To say 2013 was a good year for Pebble is a huge understatement. The company started out at last year's CES showing off functional versions of its iconic smartwatch -- you know, the one that generated over $10 million on Kickstarter in a matter of weeks -- and it ended the year by announcing it had pushed more than 300,000 units and was planning to launch a dedicated app store. But while the watch has a healthy ecosystem, loyal following and a sporty look, the Pebble isn't exactly the kind of device you slap on your wrist for wine-tastings or galas at the local art gallery. For those types of events, you'll need a premium-looking smartwatch, but good luck finding one; you'll probably just opt for your traditional Rolex or other fancy piece of wrist jewelry over anything else on the market.
Fortunately Pebble didn't come to CES empty-handed this year. CEO Eric Migicovsky announced the Pebble Steel at the company's press conference this morning, which takes the original Pebble watch and encapsulates it in an all-stainless steel, CNC-machined body. If you like the idea of the Pebble, but don't think it radiates enough elegance or class, the $250 Steel may be more up your alley. The new device will be available alongside its predecessor on January 28th, but you can pre-order it beginning today.
So what did we think about Pebble's new look? In a nutshell, we like it (although the jury's still out on the name itself). Keep reading below to get our full take on the new watch, and enjoy the image gallery and hands-on video first.
Pebble SteelSee all photos
Before we go any further, let's make an important clarification. The Pebble Steel isn't replacing the original version, which will continue to be available for $150 through several different channels. Fortunately, it isn't creating fragmentation within the Pebble lineup either; aside from a few minor hardware changes (such as a new charger, Gorilla Glass, an anti-fingerprint coating and an LED notification light, which is used to indicate the watch is charging), the Steel adds very little extra functionality. Many of the other specs remain the same: the e-paper display, waterproof design, user interface and battery are identical.

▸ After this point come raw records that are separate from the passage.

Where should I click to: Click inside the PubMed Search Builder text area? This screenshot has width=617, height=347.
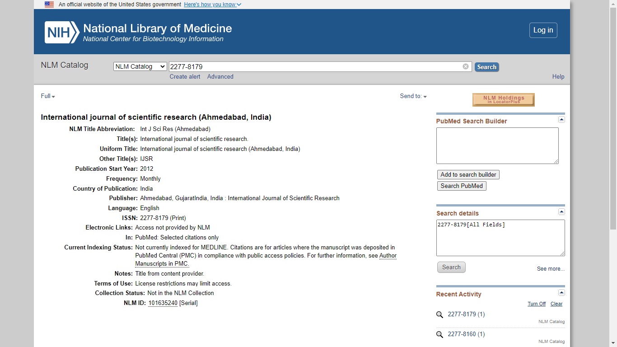click(x=497, y=145)
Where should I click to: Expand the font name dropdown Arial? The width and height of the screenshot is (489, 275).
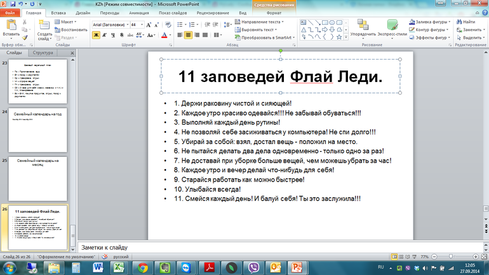(126, 24)
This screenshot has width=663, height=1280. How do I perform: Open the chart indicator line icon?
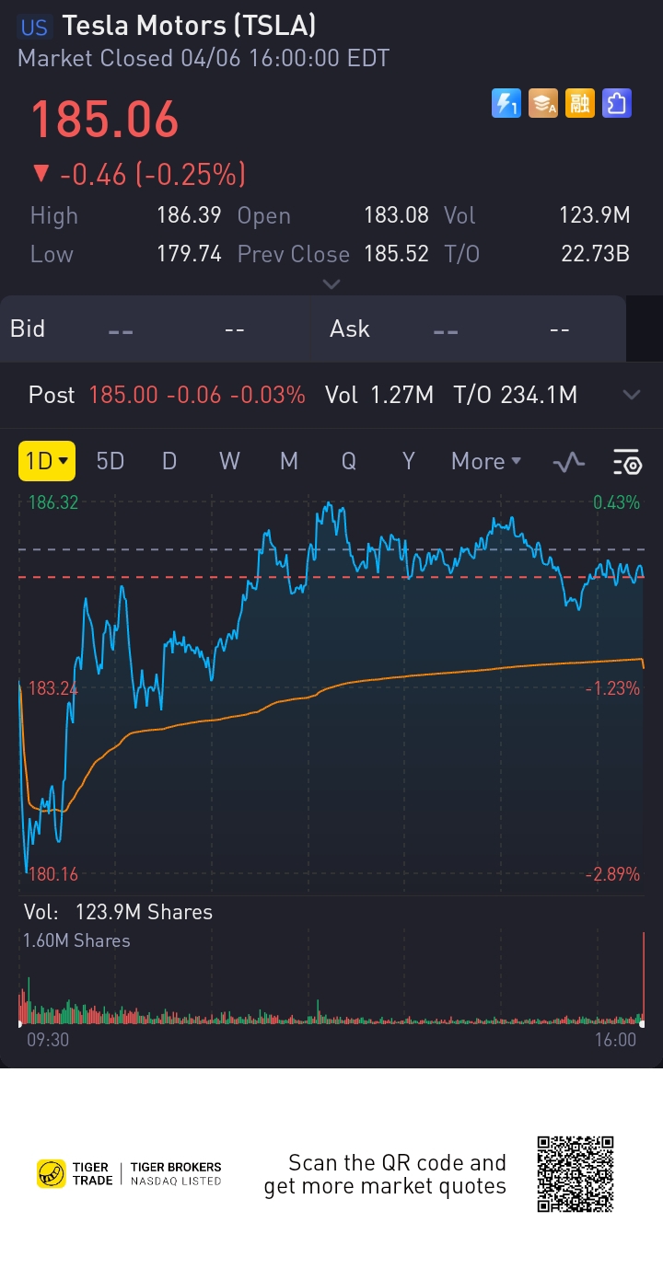point(569,462)

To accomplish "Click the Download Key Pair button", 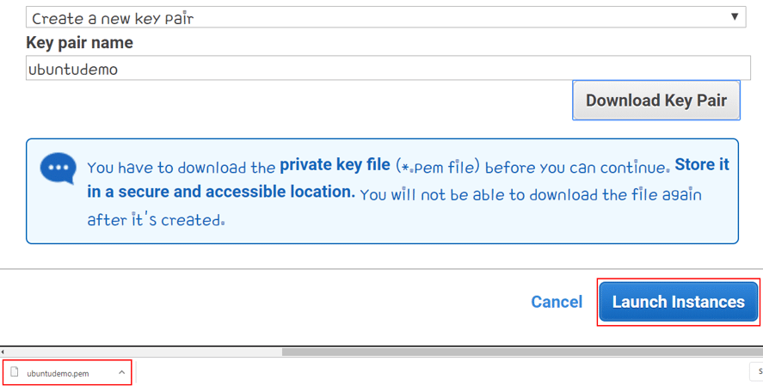I will 656,100.
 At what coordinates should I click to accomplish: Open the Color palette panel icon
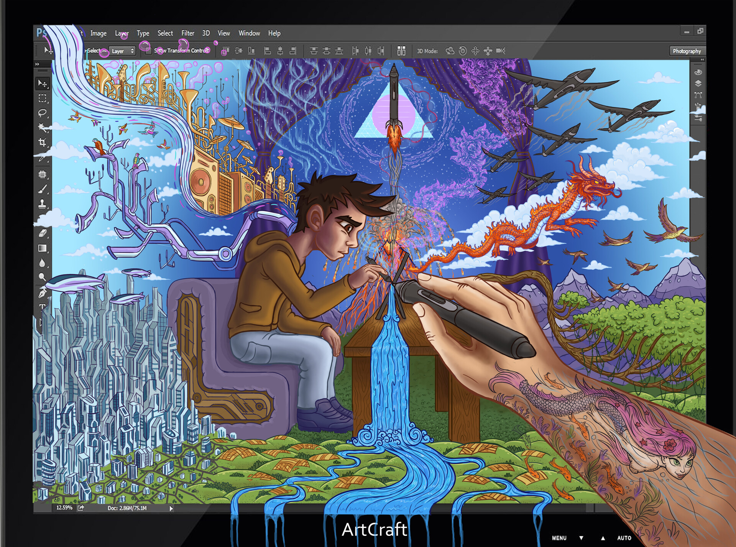coord(698,72)
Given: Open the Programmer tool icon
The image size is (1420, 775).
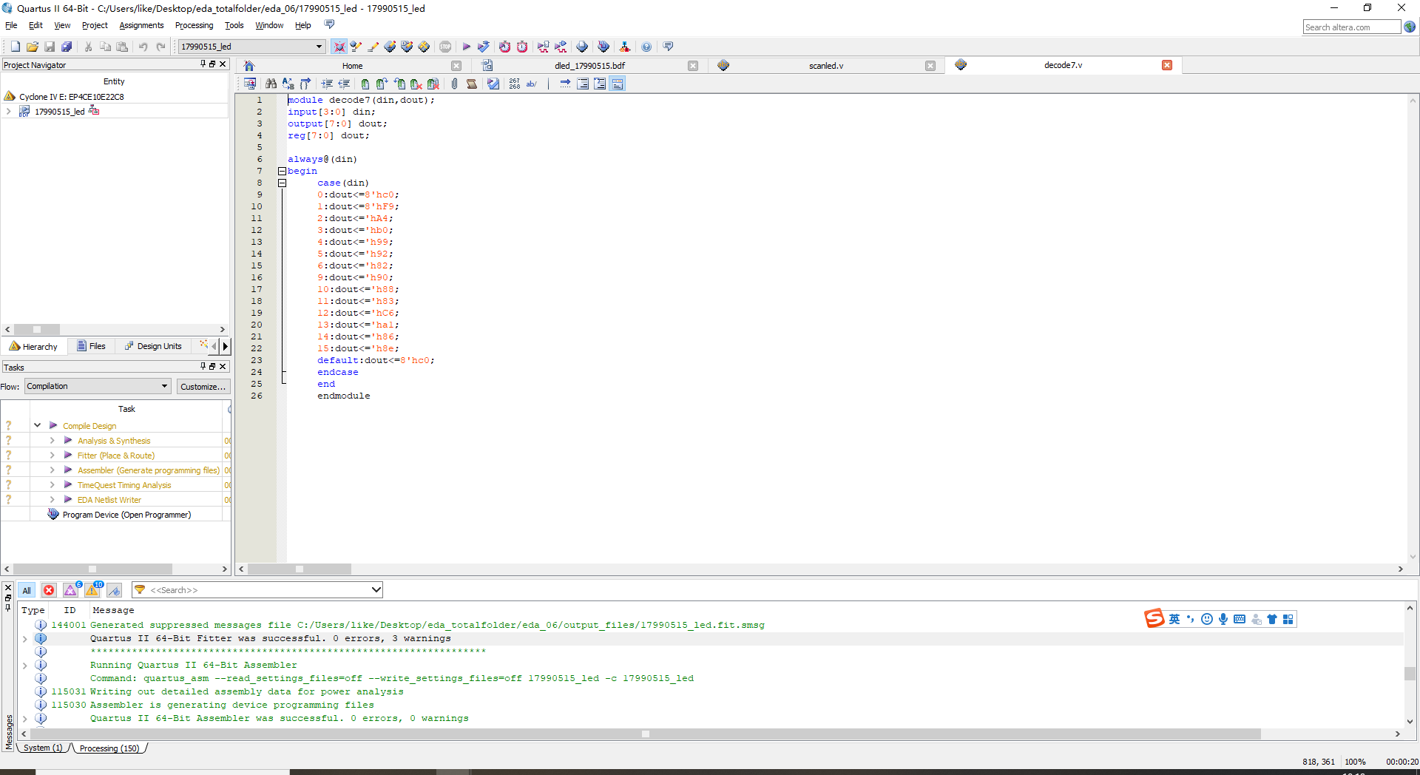Looking at the screenshot, I should [x=604, y=47].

Indeed, the most striking changes to the Steel are all cosmetic, all of which are welcome improvements that give the Pebble a much more mature appearance. The stainless steel body is surrounded by a small, black racing stripe near the top, which doubles as an external antenna; without it, the Bluetooth signal would be consistently obstructed by the watch's metal chassis. Each Steel will come with two wristbands -- leather (below) and metal (above) -- but this time, standard bands aren't going to be compatible. Pebble plans to release the design specs in a 3D-printable format, in case third-party manufacturers want to come up with a wider variety of options.
You can also choose between two available colors: Brushed Stainless and Black Matte. While both models feature the same build material and quality, the black unit's casing is coated with a Physical Vapor Deposition (PVD) finish that helps make the body more scratch-resistant and slightly more durable.
We've always been fond of the original Pebble's look, but there is definitely something to be said about the fact that the Steel is simply more stylish, not to mention easier to use. It still feels just as comfortable to wear and even the buttons offer a more enjoyable experience; we didn't feel like we had to push as hard on the Steel's buttons to navigate around the UI, which is a huge win for the watch's industrial design.
Earlier we mentioned that the Steel unfortunately doesn't use the same charger as the original version. Since the new watch is shaped quite a bit differently than its predecessor, the team had to make some adjustments. Fortunately, the result is at least a good one: In theory, since the contacts actually have a little bit more surface area, it charges the Steel faster. Also, don't worry about having to buy a new one -- as you might expect, it'll come with one in the box.
On the firmware side, the Steel will come with Pebble OS 2.0 built-in, and you'll be able to take advantage of the company's new App Store. CEO Eric Migicovsky tells us that more than 6,000 developers have already submitted apps, so the Steel should have a pretty healthy selection of games, watchfaces and other apps when it launches. This list of apps includes ESPN, Pandora, GoPro, Yelp, Foursquare and Mercedes.
Pebble Steel. January 28th. Tell your friends.